-- Stored records start --

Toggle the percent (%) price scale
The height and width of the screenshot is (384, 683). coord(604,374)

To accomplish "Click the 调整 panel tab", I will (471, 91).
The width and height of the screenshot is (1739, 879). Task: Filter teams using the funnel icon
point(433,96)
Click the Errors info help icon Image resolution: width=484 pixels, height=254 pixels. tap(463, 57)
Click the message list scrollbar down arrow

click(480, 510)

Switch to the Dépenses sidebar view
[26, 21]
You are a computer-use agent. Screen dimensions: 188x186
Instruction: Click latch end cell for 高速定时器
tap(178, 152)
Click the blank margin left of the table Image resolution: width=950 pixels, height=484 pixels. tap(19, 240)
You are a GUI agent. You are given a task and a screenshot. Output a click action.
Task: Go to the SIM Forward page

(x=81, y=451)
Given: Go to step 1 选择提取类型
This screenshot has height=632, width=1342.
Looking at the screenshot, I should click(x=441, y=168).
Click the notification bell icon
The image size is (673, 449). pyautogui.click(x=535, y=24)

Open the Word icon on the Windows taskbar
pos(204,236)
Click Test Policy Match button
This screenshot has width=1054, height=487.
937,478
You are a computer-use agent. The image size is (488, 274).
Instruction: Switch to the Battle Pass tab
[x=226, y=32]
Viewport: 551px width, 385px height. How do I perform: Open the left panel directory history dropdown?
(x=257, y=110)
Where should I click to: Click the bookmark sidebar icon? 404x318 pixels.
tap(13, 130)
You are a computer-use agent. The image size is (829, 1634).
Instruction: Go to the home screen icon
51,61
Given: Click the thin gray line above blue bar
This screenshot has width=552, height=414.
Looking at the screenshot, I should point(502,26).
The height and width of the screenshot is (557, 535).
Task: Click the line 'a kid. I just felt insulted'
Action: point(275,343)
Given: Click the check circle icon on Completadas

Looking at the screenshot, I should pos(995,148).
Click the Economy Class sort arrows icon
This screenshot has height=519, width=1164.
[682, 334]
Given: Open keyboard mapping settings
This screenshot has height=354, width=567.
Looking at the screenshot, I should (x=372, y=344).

-- Stored records end --

What you are asked to do:
Retype the lines from the line with "Open the Word icon on the Windows taskbar" to the line with "Action: point(275,343)", both included, without changing anything.

Answer for this exercise:
Open the Word icon on the Windows taskbar
pos(204,236)
Click Test Policy Match button
This screenshot has width=1054, height=487.
937,478
You are a computer-use agent. The image size is (488, 274).
Instruction: Switch to the Battle Pass tab
[x=226, y=32]
Viewport: 551px width, 385px height. How do I perform: Open the left panel directory history dropdown?
(x=257, y=110)
Where should I click to: Click the bookmark sidebar icon? 404x318 pixels.
tap(13, 130)
You are a computer-use agent. The image size is (829, 1634).
Instruction: Go to the home screen icon
51,61
Given: Click the thin gray line above blue bar
This screenshot has width=552, height=414.
Looking at the screenshot, I should point(502,26).
The height and width of the screenshot is (557, 535).
Task: Click the line 'a kid. I just felt insulted'
Action: point(275,343)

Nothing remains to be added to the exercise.